The detection limit of PET imaging using ¹⁸F-DOPA-PET is equivalent to 10⁵–10⁶ cells and a diameter of approximately 1 mm [6]. The recent introduction of the integrated ¹⁸F-DOPA-PET/CT technique allows more precise preoperative localization of the focal lesion [31]. The new ¹⁸F-DOPA-PET/CT technique allows visualization of the splenic artery, portal vein, superior mesenteric and inferior mesenteric arteries as well as the duodenum and enables exact anatomical and functional description of the pancreatic focus [31]. Ectopic focal lesions (in the wall of the jejunum and the ileum) can also be detected by ¹⁸F-DOPA-PET [32, 33]. ¹⁸F-DOPA-PET/CT scan is indicated in those patients who have the genotype of a focal lesion (namely a paternally inherited mutation in ABCC8 or KCNJ11) or have no mutations in the ABCC8/KCNJ11 genes. If the patient has a homozygous or compound heterozygote mutation in ABCC8 or KCNJ11 then this is likely to be associated with diffuse disease and an ¹⁸F-DOPA-PET/CT is not required these cases. The aim of the ¹⁸F-DOPA-PET/CT is to allow pre-operative localisation of the focal domain [25, 26]. We recently reviewed our experience in the PET-CT localization of focal CHI and this suggests that in focal lesions, ¹⁸F-DOPA-PET scan is useful in defining the site and dimension of the focal lesion in 2/3 of patients [34].
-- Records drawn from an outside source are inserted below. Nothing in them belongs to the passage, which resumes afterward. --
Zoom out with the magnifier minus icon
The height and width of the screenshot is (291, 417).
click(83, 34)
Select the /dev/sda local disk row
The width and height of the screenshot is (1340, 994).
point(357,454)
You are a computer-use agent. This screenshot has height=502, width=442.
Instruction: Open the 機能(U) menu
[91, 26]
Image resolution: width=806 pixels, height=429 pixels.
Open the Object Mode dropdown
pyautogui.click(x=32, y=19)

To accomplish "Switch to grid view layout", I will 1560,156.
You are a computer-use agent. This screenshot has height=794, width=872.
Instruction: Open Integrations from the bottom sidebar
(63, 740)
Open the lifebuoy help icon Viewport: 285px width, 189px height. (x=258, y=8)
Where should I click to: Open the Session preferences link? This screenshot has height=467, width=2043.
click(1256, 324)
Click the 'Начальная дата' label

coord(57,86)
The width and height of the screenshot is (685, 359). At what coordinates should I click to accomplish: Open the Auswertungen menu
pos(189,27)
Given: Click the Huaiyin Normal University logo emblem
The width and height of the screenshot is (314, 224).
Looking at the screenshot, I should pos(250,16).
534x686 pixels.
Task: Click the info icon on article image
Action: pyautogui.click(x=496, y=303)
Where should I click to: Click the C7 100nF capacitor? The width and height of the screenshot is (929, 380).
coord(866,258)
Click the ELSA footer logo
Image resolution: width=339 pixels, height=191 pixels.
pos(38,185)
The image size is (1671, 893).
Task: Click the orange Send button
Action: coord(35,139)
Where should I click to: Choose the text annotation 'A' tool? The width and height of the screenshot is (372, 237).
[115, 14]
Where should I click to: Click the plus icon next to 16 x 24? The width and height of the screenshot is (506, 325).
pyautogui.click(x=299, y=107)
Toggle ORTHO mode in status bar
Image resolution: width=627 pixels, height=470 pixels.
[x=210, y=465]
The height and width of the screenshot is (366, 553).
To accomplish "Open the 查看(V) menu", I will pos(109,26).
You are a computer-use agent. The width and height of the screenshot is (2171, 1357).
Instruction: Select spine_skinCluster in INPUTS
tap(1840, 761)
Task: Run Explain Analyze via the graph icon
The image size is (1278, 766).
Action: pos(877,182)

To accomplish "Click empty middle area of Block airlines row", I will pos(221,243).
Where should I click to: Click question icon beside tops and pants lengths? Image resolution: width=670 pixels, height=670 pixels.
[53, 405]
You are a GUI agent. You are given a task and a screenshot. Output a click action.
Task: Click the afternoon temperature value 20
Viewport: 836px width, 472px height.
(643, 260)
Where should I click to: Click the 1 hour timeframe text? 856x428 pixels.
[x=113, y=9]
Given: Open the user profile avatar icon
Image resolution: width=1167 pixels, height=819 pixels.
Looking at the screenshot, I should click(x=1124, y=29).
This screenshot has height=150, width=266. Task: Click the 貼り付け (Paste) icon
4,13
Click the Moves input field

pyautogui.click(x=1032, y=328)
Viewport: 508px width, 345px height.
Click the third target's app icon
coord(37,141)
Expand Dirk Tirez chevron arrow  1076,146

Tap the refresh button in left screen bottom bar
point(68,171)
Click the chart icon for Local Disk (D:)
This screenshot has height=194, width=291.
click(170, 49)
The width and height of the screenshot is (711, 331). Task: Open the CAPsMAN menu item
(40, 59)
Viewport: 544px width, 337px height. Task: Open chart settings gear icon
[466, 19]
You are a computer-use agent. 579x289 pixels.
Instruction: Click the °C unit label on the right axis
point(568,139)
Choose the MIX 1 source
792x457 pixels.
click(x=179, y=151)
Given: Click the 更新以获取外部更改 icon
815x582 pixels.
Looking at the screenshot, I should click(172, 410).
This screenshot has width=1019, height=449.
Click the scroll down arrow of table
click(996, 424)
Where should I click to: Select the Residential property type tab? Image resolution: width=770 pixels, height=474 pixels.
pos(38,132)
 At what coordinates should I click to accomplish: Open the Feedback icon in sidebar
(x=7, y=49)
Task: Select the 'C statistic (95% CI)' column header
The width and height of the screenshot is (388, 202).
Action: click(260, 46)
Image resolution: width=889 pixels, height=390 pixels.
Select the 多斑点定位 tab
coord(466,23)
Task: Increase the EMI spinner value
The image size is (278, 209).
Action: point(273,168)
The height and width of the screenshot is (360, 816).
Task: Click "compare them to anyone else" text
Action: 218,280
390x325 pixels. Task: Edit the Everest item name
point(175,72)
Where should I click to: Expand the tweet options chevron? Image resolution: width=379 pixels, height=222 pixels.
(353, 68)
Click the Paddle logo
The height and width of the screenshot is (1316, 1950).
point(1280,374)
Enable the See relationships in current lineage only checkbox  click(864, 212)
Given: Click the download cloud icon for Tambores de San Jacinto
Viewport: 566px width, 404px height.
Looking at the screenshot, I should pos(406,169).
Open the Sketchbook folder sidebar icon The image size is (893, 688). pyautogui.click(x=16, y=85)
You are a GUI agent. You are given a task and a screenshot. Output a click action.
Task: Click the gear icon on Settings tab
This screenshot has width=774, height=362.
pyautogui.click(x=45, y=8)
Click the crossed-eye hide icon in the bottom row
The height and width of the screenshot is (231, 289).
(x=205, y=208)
Surgery is indicated for cases of diffuse CHI which are medically unresponsive (diazoxide and octreotide) and in all cases of focal disease provided that the focal lesion is accurately localised pre-operatively. A multidisciplinary team (involving the endocrinologist, histopathologist and surgeon) approach to patients with CHI can help in distinguishing focal from diffuse disease, locate focal lesions, and permit partial pancreatectomy with cure in most patients [5, 35]. It is recommended that surgery for CHI patients should be done in centers of expertise where all the facilities and resources are available. The surgeon has to work very closely with the histopathologist as intra-operative examination of pancreatic specimens will guide the surgeon on the extent of resection required [36]. Surgeons need to be aware about the limitations of ¹⁸F-DOPA-PET in identifying the exact location and the dimension of the focal lesion and should always rely on the intra-operative histological confirmation of complete excision of the focal lesion [34].